By Brennan Sullivan
Roosevelt held a seminar to address and discuss the issue of food insecurity which has become increasingly prevalent in the United States.
The lecture, held on the seventh floor of the Auditorium building, was lead by Craig Gundersen. Gundersen is a specialist in the field of applied economics whose works primarily focus on the the causes and effects of food insecurity, as well as the efficacy of the food assistance programs designed to minimize the issue. Gundersen is currently the soybean industry endowed professor in agricultural strategy and consumer economics at the University of Illinois Urbana-Champaign.
After highlighting the severity of the food insecurity endemic, Gunderson directed most of the lecture toward examining how the government-funded program SNAP, which stands for supplemental nutrition assistance program, has helped the United States combat domestic hunger.
Gundersen said SNAP issues food stamps to households, depending on features such as income level and family size, so they can expand their monthly food budget.. Gundersen said SNAP serves around 45 million Americans and costs the government about $80 billion per year.
Though some economists like Gundersen have praised the program’s success, there has been criticism of SNAP as well. A major concern is that SNAP recipients will be less motivated to work or obtain higher-paying jobs. Gundersen said that the claim is false as there has been no study conducted to show evidence of this.

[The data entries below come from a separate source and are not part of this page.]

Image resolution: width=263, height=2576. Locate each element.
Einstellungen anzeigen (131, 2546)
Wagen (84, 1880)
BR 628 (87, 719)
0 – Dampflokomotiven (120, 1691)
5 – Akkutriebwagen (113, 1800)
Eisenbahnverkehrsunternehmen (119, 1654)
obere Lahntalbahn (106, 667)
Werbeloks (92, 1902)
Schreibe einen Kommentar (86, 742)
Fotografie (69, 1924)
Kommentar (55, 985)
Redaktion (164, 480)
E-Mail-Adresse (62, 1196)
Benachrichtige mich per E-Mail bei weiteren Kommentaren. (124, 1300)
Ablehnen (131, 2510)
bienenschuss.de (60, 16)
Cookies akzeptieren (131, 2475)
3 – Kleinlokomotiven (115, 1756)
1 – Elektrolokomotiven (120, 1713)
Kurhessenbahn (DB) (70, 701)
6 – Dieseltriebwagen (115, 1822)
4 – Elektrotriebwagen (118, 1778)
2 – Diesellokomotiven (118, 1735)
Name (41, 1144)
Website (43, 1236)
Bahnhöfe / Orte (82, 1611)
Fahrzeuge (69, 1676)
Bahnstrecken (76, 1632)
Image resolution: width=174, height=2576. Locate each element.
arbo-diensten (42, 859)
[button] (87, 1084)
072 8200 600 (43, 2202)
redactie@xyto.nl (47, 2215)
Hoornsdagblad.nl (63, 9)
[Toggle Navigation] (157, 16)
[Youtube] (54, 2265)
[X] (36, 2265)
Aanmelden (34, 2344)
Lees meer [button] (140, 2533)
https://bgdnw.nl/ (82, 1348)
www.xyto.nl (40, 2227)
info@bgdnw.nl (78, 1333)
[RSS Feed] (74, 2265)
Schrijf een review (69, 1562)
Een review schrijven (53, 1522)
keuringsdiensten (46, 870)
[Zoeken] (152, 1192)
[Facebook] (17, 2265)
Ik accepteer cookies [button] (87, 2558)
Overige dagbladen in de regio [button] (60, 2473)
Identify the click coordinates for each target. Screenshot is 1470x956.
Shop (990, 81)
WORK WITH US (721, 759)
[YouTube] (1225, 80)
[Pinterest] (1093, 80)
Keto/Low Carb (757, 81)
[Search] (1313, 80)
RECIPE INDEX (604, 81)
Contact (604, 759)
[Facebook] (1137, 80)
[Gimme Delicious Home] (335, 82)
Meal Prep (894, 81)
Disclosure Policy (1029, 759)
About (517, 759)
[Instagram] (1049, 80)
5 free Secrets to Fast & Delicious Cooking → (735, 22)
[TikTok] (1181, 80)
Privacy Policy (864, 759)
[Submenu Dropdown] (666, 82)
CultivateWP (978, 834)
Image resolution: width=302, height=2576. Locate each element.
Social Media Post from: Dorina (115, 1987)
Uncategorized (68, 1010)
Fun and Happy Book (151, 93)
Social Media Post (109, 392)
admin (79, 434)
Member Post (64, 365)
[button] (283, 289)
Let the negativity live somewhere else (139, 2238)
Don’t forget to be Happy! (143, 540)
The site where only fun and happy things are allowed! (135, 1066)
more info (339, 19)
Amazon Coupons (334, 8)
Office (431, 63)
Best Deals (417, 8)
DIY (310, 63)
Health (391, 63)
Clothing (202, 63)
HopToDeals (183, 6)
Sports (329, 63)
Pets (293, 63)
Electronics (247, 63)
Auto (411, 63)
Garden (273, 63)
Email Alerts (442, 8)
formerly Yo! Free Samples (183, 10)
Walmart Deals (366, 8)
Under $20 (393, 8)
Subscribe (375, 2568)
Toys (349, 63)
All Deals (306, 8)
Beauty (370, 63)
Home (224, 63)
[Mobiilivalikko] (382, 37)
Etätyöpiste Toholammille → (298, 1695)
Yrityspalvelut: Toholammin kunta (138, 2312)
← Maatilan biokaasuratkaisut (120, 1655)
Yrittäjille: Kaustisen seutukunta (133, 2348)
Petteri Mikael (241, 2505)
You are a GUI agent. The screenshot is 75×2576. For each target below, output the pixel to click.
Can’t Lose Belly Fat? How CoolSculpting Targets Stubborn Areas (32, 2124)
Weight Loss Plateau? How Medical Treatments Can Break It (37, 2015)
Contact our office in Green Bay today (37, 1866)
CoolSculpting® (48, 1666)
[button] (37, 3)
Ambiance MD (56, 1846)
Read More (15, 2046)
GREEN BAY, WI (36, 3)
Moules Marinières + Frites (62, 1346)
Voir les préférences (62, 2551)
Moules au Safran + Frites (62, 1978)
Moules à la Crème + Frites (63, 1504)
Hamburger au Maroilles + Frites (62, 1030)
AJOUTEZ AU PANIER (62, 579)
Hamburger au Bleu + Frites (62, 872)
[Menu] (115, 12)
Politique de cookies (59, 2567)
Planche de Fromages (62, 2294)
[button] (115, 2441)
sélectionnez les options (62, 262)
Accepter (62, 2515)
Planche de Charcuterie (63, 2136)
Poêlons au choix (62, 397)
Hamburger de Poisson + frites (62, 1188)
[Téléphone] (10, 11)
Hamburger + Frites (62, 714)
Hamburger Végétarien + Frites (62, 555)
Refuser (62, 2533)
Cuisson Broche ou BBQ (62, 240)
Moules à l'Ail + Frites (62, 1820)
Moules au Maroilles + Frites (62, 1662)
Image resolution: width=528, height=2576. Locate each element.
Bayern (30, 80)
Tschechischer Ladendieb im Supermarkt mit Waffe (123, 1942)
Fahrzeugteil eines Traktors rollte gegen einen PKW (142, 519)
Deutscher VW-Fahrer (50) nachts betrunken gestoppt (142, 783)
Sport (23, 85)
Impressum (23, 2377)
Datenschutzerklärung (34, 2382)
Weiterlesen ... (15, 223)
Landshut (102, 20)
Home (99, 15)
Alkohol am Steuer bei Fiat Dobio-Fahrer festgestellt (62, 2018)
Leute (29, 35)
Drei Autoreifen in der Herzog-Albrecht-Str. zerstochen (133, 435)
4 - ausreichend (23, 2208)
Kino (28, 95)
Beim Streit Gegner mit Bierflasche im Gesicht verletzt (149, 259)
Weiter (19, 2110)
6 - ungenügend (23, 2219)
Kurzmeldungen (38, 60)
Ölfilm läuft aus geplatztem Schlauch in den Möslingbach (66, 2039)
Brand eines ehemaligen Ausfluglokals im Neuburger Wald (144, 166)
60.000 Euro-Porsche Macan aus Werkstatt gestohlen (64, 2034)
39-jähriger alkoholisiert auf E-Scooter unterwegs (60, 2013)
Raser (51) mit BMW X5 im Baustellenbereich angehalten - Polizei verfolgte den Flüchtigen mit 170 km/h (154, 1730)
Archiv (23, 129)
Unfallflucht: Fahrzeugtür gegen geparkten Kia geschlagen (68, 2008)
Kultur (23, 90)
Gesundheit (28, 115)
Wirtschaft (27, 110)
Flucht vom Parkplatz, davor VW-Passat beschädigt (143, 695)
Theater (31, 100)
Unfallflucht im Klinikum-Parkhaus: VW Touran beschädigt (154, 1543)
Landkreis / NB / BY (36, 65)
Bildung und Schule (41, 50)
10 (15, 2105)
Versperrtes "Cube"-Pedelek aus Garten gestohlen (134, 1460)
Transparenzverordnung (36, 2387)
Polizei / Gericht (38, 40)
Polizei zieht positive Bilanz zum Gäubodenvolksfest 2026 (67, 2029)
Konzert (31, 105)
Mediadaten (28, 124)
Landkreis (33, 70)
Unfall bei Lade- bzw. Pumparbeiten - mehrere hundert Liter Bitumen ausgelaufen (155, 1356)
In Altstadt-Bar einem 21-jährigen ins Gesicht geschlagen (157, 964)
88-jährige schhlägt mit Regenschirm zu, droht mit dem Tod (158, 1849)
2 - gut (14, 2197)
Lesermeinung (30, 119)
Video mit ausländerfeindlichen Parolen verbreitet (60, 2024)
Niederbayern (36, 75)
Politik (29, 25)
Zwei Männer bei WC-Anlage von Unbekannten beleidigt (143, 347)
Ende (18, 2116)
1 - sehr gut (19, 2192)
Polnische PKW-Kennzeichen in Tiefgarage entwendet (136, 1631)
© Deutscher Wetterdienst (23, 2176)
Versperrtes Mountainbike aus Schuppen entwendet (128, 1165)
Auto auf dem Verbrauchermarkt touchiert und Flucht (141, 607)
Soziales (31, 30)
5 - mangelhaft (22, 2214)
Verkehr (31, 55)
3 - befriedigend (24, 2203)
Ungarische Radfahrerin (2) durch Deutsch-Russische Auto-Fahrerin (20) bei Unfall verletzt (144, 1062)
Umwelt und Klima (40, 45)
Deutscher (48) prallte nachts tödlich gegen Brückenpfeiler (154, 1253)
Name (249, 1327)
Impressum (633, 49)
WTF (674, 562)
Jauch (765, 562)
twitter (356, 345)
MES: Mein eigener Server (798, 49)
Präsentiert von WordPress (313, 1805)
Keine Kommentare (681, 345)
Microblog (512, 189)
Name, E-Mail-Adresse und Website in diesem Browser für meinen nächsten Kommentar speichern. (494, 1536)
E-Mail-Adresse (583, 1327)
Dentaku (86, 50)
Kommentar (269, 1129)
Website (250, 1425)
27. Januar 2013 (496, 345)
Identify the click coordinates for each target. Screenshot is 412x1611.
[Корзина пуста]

The overall message of the discussion was that the program is rewarding both to its recipients and to the nation as a whole. After the lecture, Gundersen said the easiest way to solve food insecurity in our country was to “dramatically increase the funding to SNAP and make it much more accessible to citizens.”
Second-year graduate student in economics, April Burrage, said that prior to attending the lecture she did not know a lot about the topic.
“I didn’t realize how complex the issue of food insecurity was and the amount of factors that played into it,” Burrage said.
Similarly, junior sustainability studies major Charlton Zimmerman said he was able to learn about food insecurity through the lecture.
“The topic of food insecurity was never brought up to me before I came to Roosevelt,” said Zimmerman.
Zimmerman also said food insecurity is not addressed enough in politics.
“I believe our politicians need to speak about food insecurity more because it is a social justice and civil rights issue. It is also an economic issue,” he said.
Zimmerman offered a way he believes Roosevelt could join the fight against hunger in the U.S. He said the university should start a free or reduced lunch program to help students from financially unprivileged families.